To which Rev. Winzer responded:


armourbearer said:


> This call can be heard from Joe Blogs standing on a soap box in the centre of town.
> 
> Traditional Presbyterianism taught that Jehovah God manifests His gracious presence and acts according to His special providence for the good of the visible church. This privileged position is acknowledge by historic writers as an election, which distinguishes the members of the visible church from the world. To call it anything less is to detract from the significance of the church as an institution of divine appointment.
> 
> The Confession considers the visible church to be nothing less than "the kingdom of the Lord Jesus Christ, the house and family of God, out of which there is no ordinary possibility of salvation" (chap. 25, sect. 2). Besides the special benefits of the sacraments, which apply only to the elect, the Confession states they are also instituted " to put a visible difference between those that belong to the church, and the rest of the world; and solemnly to engage them to the service of God in Christ, according to His Word" (Chap. 27, sect. 1).
> 
> It appears to me that the confusion arises because inexperienced theologians do not understand the adjectives "absolute," "unconditional" or "eternal," as being relative to the election which pertains to eternal life, and that such adjectives are stated for the express purpose of distinguishing this election from an election to temporal privileges.
> 
> I specifically chose the quotation of John Owen because he particularly refers to Christ's election of Judas to temporal privileges. Judas was chosen, being a devil; yet in terms of inward, spiritual blessings, he was not chosen. One is not at liberty to deny what the Bible so plainly teaches. The responsible thing to do is to explain the difference between these two elections, which is what historic reformed theology has done.



As I argued elsewhere, this ought not to be a debate over semantics or the definitions of words but over the doctrinal meaning. I don't see anything contentious about the idea of conditional election given the way that Rev. Winzer described it.

Stated exercise: Continue the forum exchange on conditional election and temporal privileges, picking up right after its last sentence.

Recorded information:
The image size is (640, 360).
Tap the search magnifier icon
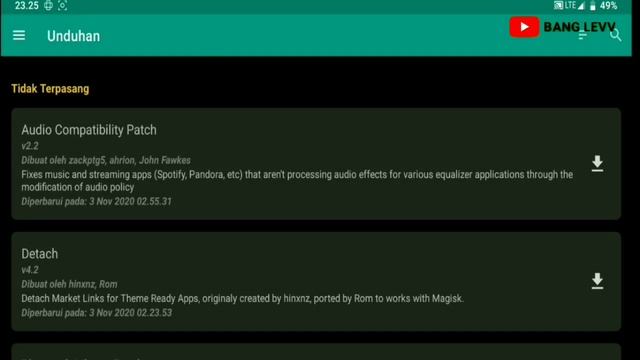616,36

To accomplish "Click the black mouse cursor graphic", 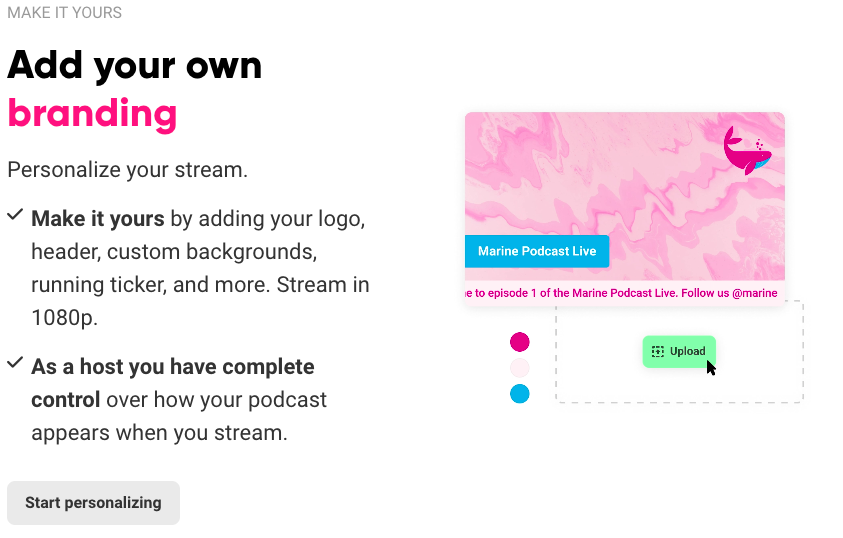I will 711,368.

Written response:
Thus, what is the substantive difference between what he has described and what the FV have written?


----------



## MW

Rich, I would suggest the problem with the FV formulation is to be found in their saying that temporal election includes being partakers of "saving" benefits, from which the temporarily elect person may fall away.


----------



## wsw201

armourbearer said:


> Rich, I would suggest the problem with the FV formulation is to be found in their saying that temporal election includes being partakers of "saving" benefits, from which the temporarily elect person may fall away.



Are you speaking "covenantally" or "decretively". To the FV supporters, it makes all the difference. In fact this is the exact point Wilkins makes.


----------



## fredtgreco

armourbearer said:


> Rich, I would suggest the problem with the FV formulation is to be found in their saying that temporal election includes being partakers of "saving" benefits, from which the temporarily elect person may fall away.



This is exactly correct. And they use (historically Reformed) language such as Rev. Winzer quoted from Owen that has reference to temporary gifts as having reference to saving benefits.


Excellent point, Rev. Winzer.


----------



## MW

wsw201 said:


> Are you speaking "covenantally" or "decretively". To the FV supporters, it makes all the difference. In fact this is the exact point Wilkins makes.



It is the distinction itself which is in error. The covenant of grace is decreed so far as its spiritual and eternal benefits are concerned, and it is the exclusive privilege of those given to Christ before the foundation of the world to be in covenant with God. The external administration of the covenant in time to the visible church does not confer spiritual benefits, but only provides the means by which grace is administered. The means belong to all in the visible church. The grace belongs to the elect alone.


----------



## turmeric

I didn't like the term "conditional election" at first, but Judas is a good example of exactly that, he was chosen to be one of the twelve who were closest to Jesus in His earthly life, and apparently chosen to carry the moneybag. Esau might be another example, not sure about that though.


----------



## Semper Fidelis

Thank you Reverends Greco and Winzer. I think this helps draw out the distinction.

This discussion gets very frustrating when you try to peel back the onion. I think too many are not willing to get past the chaff of words and get to the heart of the issue.

In my open letter to the Federal Vision I posed this basic question: is what you are fighting for worth disturbing the Church?

After discussing this with some FV guys at length, they won't really answer the "what's different?" question but simply refrain "We're not what you accuse us of...." Seriously, is the expectation that we just keep saying: "Well you mean this..." and they say "No, that's not it..." until somebody gets it right?

Further, when the correct meaning of what they write is ascertained, is their expectation that we are in the same place doctrinally? If that is the case then I have to think that God would be very displeased over a 5 year wrangling over identical terms.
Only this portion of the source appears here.